# [Deine Aufgabe]
Gib den Textabschnitt unten über Wasabi und das Broken-Heart-Syndrom vollständig und Wort für Wort wieder.

# [Textabschnitt]
□ □ □

Wild wächst die Wasabi-Pflanze nur in Japan und auf einer russischen Insel. Um gefräßige Insekten und anderen Feinde abzuwehren, hat sie im Laufe der Evolution verschiedene Senföle entwickelt, die auch beim Menschen Schmerzrezeptoren aktivieren. Im Gegensatz zu Chilis, die Capsaicin enthalten und direkt im Mund brennen, schmerzen Wasabi-Senföle etwas zeitverzögert im Rachen und in der Nase, in die ihre flüchtigen Bestandteile aufsteigen.

Bei der Frau aber geht die Reaktion weit über das Brennen hinaus. Wenige Minute nach dem Schlucken spürt sie einen Druck auf der Brust, der bis in ihre Arme ausstrahlt. Die Hochzeit verlassen will die 60-Jährige nicht, in den folgenden Stunden lässt das unangenehme Gefühl auch wieder nach. Als sie sich am nächsten Morgen noch schwach und unwohl fühlt, geht sie allerdings zum Arzt.

Zu viele Stresshormone

Die Ergebnisse der Untersuchungen sind eindeutig, wie die behandelnde Ärztin Finkel-Oron und ihre Kollegen im Fachmagazin „BMJ Case Report“ berichten. Durch die extreme Schärfe hat die Frau eine sogenannte Tako-Tsubo-Kardiomyopathie erlitten, besser bekannt als Broken-Heart-Syndrom oder Stress-Kardiomyopathie.

Die Beschwerden ähneln denen eines Herzinfarkts, das Herz krampft sich zusammen, es kommt zu Atemnot und die Brust fühlt sich eng an. Ursache ist aber kein verschlossenes Gefäß, sondern ein Übermaß an Stresshormonen, die zu vorübergehenden Durchblutungsstörungen des Herzmuskels führen. Das Phänomen ist eigentlich Folge extremer Emotionen. Es kann durch Liebeskummer ausgelöst werden, aber auch durch große Freude. Betroffen sind vor allem ältere Frauen.

□ □ □

# [Ausgewählte Datensätze]
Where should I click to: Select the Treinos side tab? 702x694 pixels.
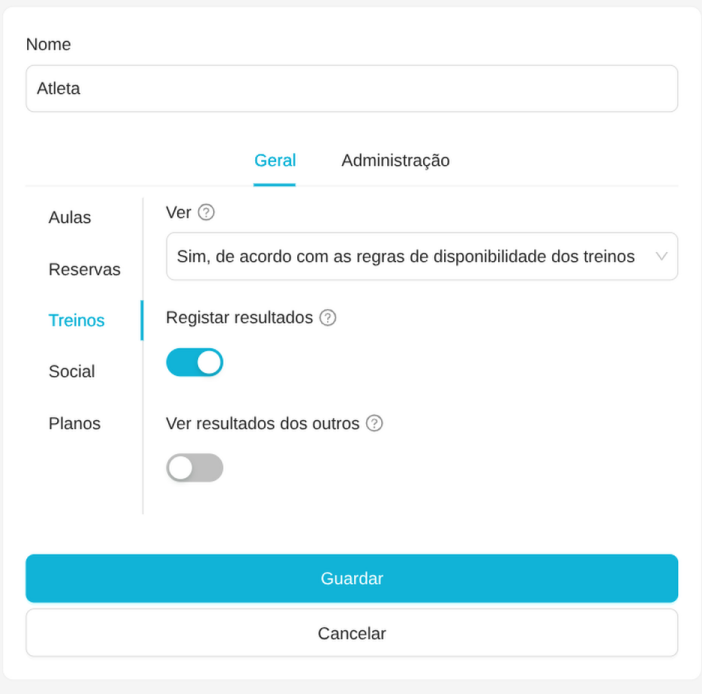(77, 320)
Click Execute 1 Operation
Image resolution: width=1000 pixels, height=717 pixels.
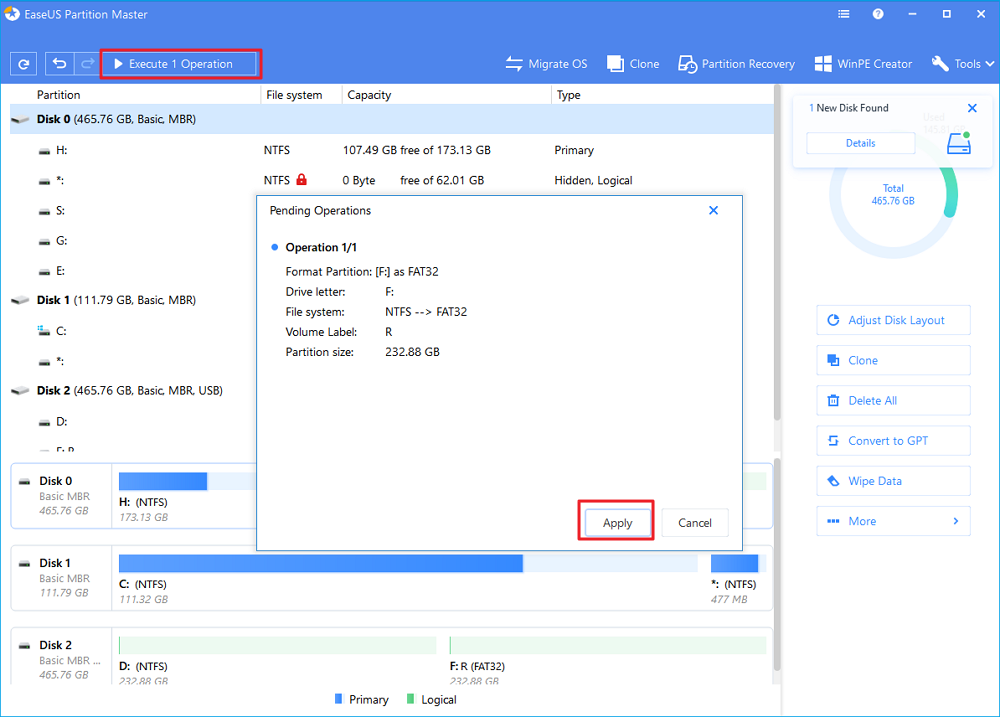click(x=180, y=63)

□ □ □

# [Deine Antwort]
Wild wächst die Wasabi-Pflanze nur in Japan und auf einer russischen Insel. Um gefräßige Insekten und anderen Feinde abzuwehren, hat sie im Laufe der Evolution verschiedene Senföle entwickelt, die auch beim Menschen Schmerzrezeptoren aktivieren. Im Gegensatz zu Chilis, die Capsaicin enthalten und direkt im Mund brennen, schmerzen Wasabi-Senföle etwas zeitverzögert im Rachen und in der Nase, in die ihre flüchtigen Bestandteile aufsteigen.

Bei der Frau aber geht die Reaktion weit über das Brennen hinaus. Wenige Minute nach dem Schlucken spürt sie einen Druck auf der Brust, der bis in ihre Arme ausstrahlt. Die Hochzeit verlassen will die 60-Jährige nicht, in den folgenden Stunden lässt das unangenehme Gefühl auch wieder nach. Als sie sich am nächsten Morgen noch schwach und unwohl fühlt, geht sie allerdings zum Arzt.

Zu viele Stresshormone

Die Ergebnisse der Untersuchungen sind eindeutig, wie die behandelnde Ärztin Finkel-Oron und ihre Kollegen im Fachmagazin „BMJ Case Report“ berichten. Durch die extreme Schärfe hat die Frau eine sogenannte Tako-Tsubo-Kardiomyopathie erlitten, besser bekannt als Broken-Heart-Syndrom oder Stress-Kardiomyopathie.

Die Beschwerden ähneln denen eines Herzinfarkts, das Herz krampft sich zusammen, es kommt zu Atemnot und die Brust fühlt sich eng an. Ursache ist aber kein verschlossenes Gefäß, sondern ein Übermaß an Stresshormonen, die zu vorübergehenden Durchblutungsstörungen des Herzmuskels führen. Das Phänomen ist eigentlich Folge extremer Emotionen. Es kann durch Liebeskummer ausgelöst werden, aber auch durch große Freude. Betroffen sind vor allem ältere Frauen.